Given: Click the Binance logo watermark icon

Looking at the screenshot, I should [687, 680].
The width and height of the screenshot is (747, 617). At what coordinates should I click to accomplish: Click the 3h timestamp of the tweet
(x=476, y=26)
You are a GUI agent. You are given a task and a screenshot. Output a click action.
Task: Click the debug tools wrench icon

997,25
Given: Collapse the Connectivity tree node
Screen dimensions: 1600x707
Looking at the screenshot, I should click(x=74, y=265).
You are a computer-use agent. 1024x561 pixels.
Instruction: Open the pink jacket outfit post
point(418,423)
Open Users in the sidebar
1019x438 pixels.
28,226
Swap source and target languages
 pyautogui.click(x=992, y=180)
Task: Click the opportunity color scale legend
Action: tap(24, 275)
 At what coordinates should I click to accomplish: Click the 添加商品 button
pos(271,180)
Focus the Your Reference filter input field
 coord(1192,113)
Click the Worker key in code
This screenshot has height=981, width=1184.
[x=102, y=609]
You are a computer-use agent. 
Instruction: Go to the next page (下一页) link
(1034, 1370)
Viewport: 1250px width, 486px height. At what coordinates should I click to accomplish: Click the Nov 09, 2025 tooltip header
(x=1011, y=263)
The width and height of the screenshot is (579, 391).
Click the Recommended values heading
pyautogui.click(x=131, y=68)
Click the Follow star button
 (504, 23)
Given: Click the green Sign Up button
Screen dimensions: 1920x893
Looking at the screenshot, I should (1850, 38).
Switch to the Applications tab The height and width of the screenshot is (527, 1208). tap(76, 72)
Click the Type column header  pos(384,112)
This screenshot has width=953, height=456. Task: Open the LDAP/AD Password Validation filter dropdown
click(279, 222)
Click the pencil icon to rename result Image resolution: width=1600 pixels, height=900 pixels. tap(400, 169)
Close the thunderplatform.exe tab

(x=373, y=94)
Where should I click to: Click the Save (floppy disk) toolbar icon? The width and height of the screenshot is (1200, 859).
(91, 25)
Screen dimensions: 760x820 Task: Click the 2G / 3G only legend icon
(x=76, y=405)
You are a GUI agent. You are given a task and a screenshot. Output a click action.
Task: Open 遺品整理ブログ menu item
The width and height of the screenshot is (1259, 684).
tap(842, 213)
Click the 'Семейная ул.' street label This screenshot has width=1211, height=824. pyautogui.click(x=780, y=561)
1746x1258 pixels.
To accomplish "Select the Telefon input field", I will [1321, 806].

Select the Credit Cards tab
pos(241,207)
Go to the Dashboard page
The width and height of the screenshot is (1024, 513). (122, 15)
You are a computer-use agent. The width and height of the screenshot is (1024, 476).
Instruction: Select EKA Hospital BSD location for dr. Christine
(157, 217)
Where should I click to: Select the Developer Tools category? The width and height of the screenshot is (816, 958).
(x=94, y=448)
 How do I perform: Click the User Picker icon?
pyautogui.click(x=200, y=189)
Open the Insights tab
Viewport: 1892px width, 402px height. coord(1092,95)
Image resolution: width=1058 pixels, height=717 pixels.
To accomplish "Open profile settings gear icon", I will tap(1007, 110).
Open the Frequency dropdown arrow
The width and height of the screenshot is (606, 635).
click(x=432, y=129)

==*==

▶ _Task item_
Tally the lines in the records that hold the word "will". Give only the total.

▶ _Solution to this task_
2